Our study included 20 stands growing on former agricultural lands in five locations in central Poland (Table 1). Plots were established in pure silver birch stands that were supposed to have successional origin. The former farmland status of the selected localities as well as the cessation of agricultural use was checked and confirmed by either the local forest or national park administration. All the investigated stands originated from natural regeneration that started after the farming use was abandoned and remained free from any silvicultural treatments by the time the sample material was collected. The actual stand density was very variable as well as age-dependent, and equalled from ca. 1.55x106 trees/ha in the youngest stands to ca. 3.5x103 trees/ha in the oldest ones.

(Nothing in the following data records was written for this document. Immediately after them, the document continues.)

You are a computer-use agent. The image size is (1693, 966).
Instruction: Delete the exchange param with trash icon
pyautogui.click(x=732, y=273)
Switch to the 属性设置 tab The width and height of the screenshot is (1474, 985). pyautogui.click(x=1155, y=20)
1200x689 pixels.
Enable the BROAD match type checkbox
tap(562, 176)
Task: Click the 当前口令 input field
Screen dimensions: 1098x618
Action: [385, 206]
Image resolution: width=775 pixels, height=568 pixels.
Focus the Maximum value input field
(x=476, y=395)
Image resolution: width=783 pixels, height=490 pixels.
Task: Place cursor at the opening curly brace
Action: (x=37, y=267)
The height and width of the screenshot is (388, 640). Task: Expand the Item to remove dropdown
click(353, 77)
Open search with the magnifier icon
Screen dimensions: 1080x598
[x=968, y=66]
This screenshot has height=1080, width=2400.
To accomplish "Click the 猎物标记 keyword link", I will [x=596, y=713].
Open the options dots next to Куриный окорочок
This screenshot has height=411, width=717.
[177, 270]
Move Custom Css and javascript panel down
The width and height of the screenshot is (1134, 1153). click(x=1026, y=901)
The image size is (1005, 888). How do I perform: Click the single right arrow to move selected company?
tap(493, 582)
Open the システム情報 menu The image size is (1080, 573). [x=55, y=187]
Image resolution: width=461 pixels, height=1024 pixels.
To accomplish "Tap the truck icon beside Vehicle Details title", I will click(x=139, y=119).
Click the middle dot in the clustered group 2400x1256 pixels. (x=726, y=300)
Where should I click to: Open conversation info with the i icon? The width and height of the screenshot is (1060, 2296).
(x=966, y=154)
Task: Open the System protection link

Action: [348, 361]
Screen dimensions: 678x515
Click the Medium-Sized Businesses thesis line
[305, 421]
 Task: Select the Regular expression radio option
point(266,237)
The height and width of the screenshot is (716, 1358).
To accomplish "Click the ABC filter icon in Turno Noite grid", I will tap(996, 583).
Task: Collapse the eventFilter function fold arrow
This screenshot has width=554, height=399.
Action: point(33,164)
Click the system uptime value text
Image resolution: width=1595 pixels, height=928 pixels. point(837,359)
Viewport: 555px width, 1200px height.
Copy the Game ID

Table 1. Characteristics of study sites and mean values of basic sample trees attributes. | |||||||
Lp. | Site | Location | Soil types | Age [yrs] | dbh [mm] | h [m] | BGB [kg/tree] |
1 | Dobieszyn1 | 51°35ʹN, 21°10ʹE | Podzols & luvisols | 2 | 0.2 | 1.03 | 0.015 |
2 | Dobieszyn1 | 51°35ʹN, 21°10ʹE | Podzols & luvisols | 5 | 7.0 | 2.20 | 0.027 |
3 | Dobieszyn1 | 51°35ʹN, 21°10ʹE | Podzols & luvisols | 9 | 28.2 | 4.97 | 0.499 |
4 | Dobieszyn1 | 51°35ʹN, 21°10ʹE | Podzols & luvisols | 13 | 58.2 | 8.61 | 1.771 |
5 | Dobieszyn2 | 51°33ʹN, 21°09ʹE | Podzols & luvisols | 4 | 0.0 | 0.64 | 0.003 |
6 | Dobieszyn2 | 51°33ʹN, 21°09ʹE | Podzols & luvisols | 6 | 13.9 | 3.26 | 0.073 |
7 | Dobieszyn2 | 51°33ʹN, 21°09ʹE | Podzols & luvisols | 7 | 29.1 | 5.15 | 0.241 |
8 | Dobieszyn2 | 51°33ʹN, 21°09ʹE | Podzols & luvisols | 12 | 64.1 | 10.24 | 2.141 |
9 | Kozienice | 51°24ʹN, 21°26ʹE | Podzols & luvisols | 4 | 0.0 | 0.73 | 0.004 |
10 | Kozienice | 51°24ʹN, 21°26ʹE | Podzols & luvisols | 3 | 20.6 | 3.10 | 0.322 |
11 | Kozienice | 51°24ʹN, 21°26ʹE | Podzols & luvisols | 12 | 36.8 | 5.95 | 0.326 |
12 | Kozienice | 51°24ʹN, 21°26ʹE | Podzols & luvisols | 13 | 56.3 | 9.33 | 1.038 |
13 | KPN1 | 52°21ʹN, 20°43ʹE | Luvisols & cambisols | 3 | 0.0 | 0.44 | 0.002 |
14 | KPN1 | 52°21ʹN, 20°43ʹE | Luvisols & cambisols | 6 | 16.7 | 3.64 | 0.093 |
15 | KPN1 | 52°21ʹN, 20°43ʹE | Luvisols & cambisols | 11 | 35.1 | 5.75 | 0.533 |
16 | KPN1 | 52°21ʹN, 20°43ʹE | Luvisols & cambisols | 12 | 60.9 | 8.30 | 1.510 |
17 | KPN2 | 52°20ʹN, 20°41ʹE | Luvisols & cambisols | 4 | 1.0 | 1.37 | 0.014 |
18 | KPN2 | 52°19ʹN, 20°40ʹE | Luvisols & cambisols | 5 | 16.0 | 3.08 | 0.110 |
19 | KPN2 | 52°19ʹN, 20°39ʹE | Luvisols & cambisols | 7 | 25.5 | 4.98 | 0.181 |
20 | KPN2 | 52°19ʹN, 20°39ʹE | Luvisols & cambisols | 12 | 46.2 | 8.28 | 0.556 |
dbh – diameter at breast height, h – height, BGB – dry biomass of coarse roots |
All study sites were located within a transition zone from the maritime to continental climate (Martyn 2000). The annual average temperatures are a little bit higher at Kampinoski National Park (KPN1 and KPN2) sites, where it amounts to 7–8 °C, whereas at Dobieszyn1, Dobieszyn2 and Kozienice sites it reaches 6–7 °C. January is the coldest month with average temperatures slightly below –2 °C all over central Poland. The highest temperature is recorded in July and ranges from 16–17 °C at southern sites (Dobieszyn1, Dobieszyn2, Kozienice) to 17–18 °C at northern ones (KPN1, KPN2). The investigated region has very poor precipitation and suffers from occasional droughts. The average annual rainfall rarely exceeds 550–600 mm. Soils that developed on glacio-fluvial melt water sands, glacial tills, clays as well as peats (KPN1 and KPN2 sites) are in general poor in nutrients and therefore not very fertile.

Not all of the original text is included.